Siempre leyó el Antiguo Testamento en hebreo, el Nuevo en griego, a Dostoievski en ruso, a Kant en alemán y a Hugo en francés
(Manuel Mandianes, antropólogo del CSIC y escritor).- El otro día hablando con un doctor que cuando le preguntan: ¿Qué es Usted?, responde: «trato de ser buena persona», recordé a Don Benigno, cura de Samamede (Xinzo, Orense), quien siempre leyó el Antiguo Testamento en hebreo, el Nuevo en griego, a Dostoievski en ruso, a Kant en alemán y a Hugo en francés.
Lo visitaba todos los veranos y en Navidades. En verano lo encontraba en un blanco del bosque estudiando a la sombra de los robles y castaños centenarios e la finca que rodeaba la casa. Allí tenía una mesita rodeada de enormes montones de libros. En invierno a la luz de una bombilla colgada sobre el libro que estaba estudiando.
Una vez, al día siguiente de llegar de vacaciones, iba leyendo una novedad editorial que había comprado en París al día siguiente de llegar a las librerías. «No está mal pero tampoco mata», me dijo. Don Benigno ya se lo había leído. Otra vez, lo encontré en el camino hablando con dos campesinos. «¡Me imagino que le costará mucho hacerse entender de esta gente!», le dije. «Nada, les escucho y me doy cuenta de que me haría falta todo el tiempo del mundo para descubrir cuanto ignoro».
Don Benigno solo salió de su parroquia para ir a examinarse a Santiago de Física Teórica, y a Madrid para asistir a los seminarios que hacía Zubiri. En palabras del mismo Zubiri, don Benigno fue uno de los alumnos de formación más profunda y amplia que asistieron a sus seminarios.

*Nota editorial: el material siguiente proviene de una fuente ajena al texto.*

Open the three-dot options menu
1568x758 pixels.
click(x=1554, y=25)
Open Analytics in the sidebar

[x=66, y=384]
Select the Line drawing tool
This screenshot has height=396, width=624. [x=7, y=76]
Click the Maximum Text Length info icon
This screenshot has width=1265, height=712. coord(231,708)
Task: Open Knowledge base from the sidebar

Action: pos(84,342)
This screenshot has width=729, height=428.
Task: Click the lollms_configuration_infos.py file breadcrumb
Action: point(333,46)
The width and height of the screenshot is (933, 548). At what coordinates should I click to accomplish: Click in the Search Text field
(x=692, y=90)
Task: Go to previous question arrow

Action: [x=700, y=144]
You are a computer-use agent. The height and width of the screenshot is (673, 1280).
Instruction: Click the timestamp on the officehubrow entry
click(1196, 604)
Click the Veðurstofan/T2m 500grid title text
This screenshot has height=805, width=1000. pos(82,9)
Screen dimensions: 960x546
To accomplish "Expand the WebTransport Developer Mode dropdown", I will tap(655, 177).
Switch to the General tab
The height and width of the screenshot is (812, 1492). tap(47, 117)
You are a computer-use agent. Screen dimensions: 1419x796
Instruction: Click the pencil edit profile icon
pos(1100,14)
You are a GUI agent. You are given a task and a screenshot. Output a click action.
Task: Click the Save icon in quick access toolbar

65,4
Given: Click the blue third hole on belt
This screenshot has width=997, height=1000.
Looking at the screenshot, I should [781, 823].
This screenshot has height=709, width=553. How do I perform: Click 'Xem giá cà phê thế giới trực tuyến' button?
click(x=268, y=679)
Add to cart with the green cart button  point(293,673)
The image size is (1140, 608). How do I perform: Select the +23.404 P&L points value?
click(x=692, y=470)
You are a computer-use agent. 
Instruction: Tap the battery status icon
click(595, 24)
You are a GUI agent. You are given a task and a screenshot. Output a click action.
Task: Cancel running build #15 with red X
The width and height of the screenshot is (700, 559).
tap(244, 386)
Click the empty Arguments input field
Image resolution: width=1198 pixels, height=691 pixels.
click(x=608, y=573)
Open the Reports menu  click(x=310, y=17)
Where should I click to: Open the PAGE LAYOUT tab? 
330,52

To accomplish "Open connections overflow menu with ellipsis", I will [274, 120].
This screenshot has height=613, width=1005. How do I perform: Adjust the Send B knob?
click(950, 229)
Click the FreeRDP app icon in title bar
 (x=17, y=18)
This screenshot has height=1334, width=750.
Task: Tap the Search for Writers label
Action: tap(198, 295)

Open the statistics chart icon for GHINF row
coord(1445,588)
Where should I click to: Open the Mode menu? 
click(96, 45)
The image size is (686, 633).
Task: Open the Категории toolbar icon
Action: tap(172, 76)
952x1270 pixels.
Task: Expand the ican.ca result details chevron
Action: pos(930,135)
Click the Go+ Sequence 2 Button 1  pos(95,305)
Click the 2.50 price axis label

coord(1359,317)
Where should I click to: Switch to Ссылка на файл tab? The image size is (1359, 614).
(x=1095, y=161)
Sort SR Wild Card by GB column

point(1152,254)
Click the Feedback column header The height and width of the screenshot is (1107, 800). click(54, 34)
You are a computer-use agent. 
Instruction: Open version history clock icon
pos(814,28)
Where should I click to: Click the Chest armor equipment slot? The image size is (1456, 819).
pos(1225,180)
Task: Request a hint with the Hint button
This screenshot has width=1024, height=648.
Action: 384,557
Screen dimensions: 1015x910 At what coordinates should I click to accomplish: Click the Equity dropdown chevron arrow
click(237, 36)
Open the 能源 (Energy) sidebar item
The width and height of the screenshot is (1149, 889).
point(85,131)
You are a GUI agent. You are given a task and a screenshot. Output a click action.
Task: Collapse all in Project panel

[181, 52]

Durante muchos años tuve la impresión de que de todas las bibliotecas privadas que había visto, la suya, que dejo a un monasterio, era la más grande. Con el paso del tiempo las he visto y frecuentado más grandes. Una vez que me vio llegar a la madriguera, se levantó alborozado diciendo: «Gracias a Dios, ya llega quien va a desasnarme». Creo que trataba de hallar una derivada de la formula de la relatividad. Cuando le dije que ni siquiera sabia en que consistía tal formula, me consoló diciendo: «no tiene importancia, son tonterías mías».
Que se sepa, solo dos personas declararon en su vida enemigo a don Benigno. En aquel entonces, el cartero venia en burro por los pueblos una vez cada 15 días o cada mes. Había poca correspondencia y la que llegaba la retenía. Pero a Samamede tenía que venir con mucha frecuencia y, además, a traer libros que pesaban mucho. «Por eso me había declarado enemigo».
El otro era un sobrino suyo porque «mi tío gasta en tonterías (libros) el dinero que debería darme a mi». Mucha veces no llegaba a los entierros ni a la casa de quien iba a visitar porque iba a caballo leyendo y solo se daba cuenta de que se había pasado o perdido cuando alguien, al saludarlo, lo devolvía al mundo.
Nunca fue invitado al Seminario ni a ninguna otra institución diocesana a hablar. Vivió y murió con la pena de la poca inquietud espiritual e intelectual del mundo clerical e su tiempo y lamentaba que las autoridades eclesiásticas en vez de estimular el estudio tuvieran miedo de que los sacerdotes estudiaran porque «podrían poner en cuestión muchas cosas y, a lo mejor, abandonar la misión». Defendía que el hombre no es libre hasta que sabe lo que hace y por qué lo hace. Y decía, más o menos: «Poco saber ensoberbece, mucho saber te pone en el camino de Dios. Ello no quiere decir que vayas a llegar».
Me contó algunas de las anécdotas que le habían sucedido con los profesores de Santiago cuando iba a examinase y los problemas que estos viajes le causaban con las autoridades eclesiásticas. Un grupo de amigos del CSIC estábamos preparando una serie de conferencias que debería dictar Don Benigno cuando recibimos la noticia de su muerte.